━━━ DATA PROVIDED

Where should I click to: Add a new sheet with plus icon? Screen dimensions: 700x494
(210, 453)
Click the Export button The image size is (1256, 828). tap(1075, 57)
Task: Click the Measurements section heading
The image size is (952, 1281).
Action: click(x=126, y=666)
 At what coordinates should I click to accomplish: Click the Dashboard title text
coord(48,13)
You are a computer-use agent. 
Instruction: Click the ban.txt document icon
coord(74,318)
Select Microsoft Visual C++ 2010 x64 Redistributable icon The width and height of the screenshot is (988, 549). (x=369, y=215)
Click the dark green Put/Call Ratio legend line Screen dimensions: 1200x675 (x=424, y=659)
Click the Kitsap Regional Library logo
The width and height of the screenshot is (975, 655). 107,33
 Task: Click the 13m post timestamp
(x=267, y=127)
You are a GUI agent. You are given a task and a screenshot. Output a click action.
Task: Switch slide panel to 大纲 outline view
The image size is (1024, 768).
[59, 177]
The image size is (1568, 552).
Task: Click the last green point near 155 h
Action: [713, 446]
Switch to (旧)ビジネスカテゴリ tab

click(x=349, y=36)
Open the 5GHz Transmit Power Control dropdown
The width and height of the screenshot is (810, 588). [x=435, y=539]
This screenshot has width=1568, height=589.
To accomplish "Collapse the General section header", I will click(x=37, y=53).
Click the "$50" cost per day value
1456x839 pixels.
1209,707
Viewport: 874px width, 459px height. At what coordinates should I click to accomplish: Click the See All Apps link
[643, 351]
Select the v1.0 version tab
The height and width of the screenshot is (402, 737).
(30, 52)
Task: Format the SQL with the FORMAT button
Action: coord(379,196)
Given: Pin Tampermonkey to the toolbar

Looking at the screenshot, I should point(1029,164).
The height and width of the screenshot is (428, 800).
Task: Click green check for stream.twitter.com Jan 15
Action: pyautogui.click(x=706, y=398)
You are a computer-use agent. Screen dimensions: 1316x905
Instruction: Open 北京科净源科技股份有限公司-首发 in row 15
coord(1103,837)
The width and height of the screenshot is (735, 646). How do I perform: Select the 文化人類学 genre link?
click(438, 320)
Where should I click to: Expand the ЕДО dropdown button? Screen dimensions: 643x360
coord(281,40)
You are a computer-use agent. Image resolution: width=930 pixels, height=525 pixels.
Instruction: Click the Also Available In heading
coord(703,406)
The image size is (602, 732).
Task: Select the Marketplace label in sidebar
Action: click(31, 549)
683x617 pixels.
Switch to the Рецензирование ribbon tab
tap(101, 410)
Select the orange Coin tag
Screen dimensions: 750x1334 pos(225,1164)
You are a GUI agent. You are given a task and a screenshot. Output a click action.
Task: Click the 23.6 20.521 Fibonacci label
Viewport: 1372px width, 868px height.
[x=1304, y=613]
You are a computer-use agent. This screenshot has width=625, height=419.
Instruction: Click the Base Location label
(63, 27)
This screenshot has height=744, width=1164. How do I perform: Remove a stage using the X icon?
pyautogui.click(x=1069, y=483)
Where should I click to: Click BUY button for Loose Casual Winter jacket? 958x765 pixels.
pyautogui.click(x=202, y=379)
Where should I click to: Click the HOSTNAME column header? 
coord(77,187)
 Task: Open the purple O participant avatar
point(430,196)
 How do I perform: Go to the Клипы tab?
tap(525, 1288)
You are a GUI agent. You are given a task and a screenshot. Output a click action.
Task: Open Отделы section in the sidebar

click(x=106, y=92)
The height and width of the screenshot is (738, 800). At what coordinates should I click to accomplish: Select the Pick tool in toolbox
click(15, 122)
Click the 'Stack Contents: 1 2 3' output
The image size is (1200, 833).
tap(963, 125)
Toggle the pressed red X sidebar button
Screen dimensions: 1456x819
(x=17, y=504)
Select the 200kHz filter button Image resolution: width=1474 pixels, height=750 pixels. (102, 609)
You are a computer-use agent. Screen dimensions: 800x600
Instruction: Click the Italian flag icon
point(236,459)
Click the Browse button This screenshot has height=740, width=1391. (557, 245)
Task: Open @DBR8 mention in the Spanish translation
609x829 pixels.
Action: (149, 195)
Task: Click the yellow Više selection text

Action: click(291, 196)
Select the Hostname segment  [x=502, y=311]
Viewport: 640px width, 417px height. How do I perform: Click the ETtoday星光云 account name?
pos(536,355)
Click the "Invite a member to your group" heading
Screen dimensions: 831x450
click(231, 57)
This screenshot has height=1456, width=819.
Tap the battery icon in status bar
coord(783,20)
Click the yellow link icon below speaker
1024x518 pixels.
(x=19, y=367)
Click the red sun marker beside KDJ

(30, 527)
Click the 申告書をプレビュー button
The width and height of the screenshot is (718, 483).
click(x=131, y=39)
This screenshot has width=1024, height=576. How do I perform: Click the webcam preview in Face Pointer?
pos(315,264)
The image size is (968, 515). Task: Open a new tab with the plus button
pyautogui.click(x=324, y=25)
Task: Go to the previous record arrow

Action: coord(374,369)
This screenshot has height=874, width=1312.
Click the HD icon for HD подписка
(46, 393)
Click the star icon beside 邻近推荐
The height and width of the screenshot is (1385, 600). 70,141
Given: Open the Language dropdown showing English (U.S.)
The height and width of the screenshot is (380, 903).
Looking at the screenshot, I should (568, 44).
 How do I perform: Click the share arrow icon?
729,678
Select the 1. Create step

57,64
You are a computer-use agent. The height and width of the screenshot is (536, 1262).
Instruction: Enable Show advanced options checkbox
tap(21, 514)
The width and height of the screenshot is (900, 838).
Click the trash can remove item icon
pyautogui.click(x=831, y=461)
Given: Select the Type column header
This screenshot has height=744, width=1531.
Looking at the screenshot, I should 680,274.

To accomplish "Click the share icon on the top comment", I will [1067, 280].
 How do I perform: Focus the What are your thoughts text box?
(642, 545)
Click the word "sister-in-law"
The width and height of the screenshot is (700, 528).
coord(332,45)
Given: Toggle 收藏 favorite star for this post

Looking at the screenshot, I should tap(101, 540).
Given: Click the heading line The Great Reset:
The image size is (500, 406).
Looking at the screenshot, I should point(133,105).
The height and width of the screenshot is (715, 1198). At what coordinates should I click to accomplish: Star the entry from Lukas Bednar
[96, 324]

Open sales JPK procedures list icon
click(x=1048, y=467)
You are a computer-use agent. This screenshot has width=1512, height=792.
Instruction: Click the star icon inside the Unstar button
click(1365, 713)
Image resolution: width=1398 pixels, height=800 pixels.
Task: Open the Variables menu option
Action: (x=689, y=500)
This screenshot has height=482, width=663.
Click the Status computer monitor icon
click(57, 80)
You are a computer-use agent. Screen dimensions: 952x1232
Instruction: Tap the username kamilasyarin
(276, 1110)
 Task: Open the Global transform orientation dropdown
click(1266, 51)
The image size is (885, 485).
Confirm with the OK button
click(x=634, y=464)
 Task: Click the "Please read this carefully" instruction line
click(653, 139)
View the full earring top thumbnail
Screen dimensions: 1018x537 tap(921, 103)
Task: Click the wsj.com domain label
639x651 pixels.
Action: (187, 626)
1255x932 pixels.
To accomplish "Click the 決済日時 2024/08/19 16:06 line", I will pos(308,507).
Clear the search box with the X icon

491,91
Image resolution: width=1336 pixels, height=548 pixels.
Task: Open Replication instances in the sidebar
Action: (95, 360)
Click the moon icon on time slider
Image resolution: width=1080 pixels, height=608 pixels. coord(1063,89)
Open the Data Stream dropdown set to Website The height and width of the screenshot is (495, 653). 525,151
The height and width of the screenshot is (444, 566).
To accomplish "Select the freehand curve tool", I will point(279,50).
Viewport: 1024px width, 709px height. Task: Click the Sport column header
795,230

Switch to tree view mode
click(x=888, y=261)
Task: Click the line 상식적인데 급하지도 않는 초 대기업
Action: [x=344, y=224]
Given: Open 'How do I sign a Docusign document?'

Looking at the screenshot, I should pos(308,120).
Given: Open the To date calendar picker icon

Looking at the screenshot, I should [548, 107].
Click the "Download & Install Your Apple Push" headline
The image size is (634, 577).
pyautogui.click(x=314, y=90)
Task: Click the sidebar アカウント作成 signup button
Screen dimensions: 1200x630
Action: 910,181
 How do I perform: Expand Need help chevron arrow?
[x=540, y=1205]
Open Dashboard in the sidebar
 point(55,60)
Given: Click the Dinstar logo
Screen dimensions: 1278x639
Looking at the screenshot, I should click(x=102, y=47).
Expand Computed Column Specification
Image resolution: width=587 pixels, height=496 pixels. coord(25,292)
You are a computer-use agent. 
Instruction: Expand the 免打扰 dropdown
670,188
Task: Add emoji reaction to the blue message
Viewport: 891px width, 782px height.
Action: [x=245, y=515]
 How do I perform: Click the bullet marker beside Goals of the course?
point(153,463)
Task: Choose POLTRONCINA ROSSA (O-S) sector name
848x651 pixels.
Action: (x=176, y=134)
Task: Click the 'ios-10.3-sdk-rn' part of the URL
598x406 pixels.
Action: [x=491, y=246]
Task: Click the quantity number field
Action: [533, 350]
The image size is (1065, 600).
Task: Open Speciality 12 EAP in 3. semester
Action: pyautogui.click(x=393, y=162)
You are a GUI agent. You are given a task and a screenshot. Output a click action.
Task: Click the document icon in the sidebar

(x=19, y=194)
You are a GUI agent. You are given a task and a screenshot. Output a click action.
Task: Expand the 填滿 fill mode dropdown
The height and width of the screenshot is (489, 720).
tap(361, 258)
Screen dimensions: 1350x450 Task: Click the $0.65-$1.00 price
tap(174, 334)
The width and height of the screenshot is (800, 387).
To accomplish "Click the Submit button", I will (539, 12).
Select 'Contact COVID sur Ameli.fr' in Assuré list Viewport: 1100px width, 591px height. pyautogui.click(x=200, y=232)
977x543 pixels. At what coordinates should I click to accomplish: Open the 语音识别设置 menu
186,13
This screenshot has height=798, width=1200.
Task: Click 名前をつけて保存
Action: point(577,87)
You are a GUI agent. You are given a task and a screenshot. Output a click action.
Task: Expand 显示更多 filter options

━━━━━━

§ TASK DESCRIPTION
Starting at the line above that contains "The height and width of the screenshot is (444, 566).", write out each line exactly until the line that contains "Install Your Apple" has been written, and stop there.

§ REPLY
The height and width of the screenshot is (444, 566).
To accomplish "Select the freehand curve tool", I will point(279,50).
Viewport: 1024px width, 709px height. Task: Click the Sport column header
795,230

Switch to tree view mode
click(x=888, y=261)
Task: Click the line 상식적인데 급하지도 않는 초 대기업
Action: [x=344, y=224]
Given: Open 'How do I sign a Docusign document?'

Looking at the screenshot, I should pos(308,120).
Given: Open the To date calendar picker icon

Looking at the screenshot, I should [548, 107].
Click the "Download & Install Your Apple Push" headline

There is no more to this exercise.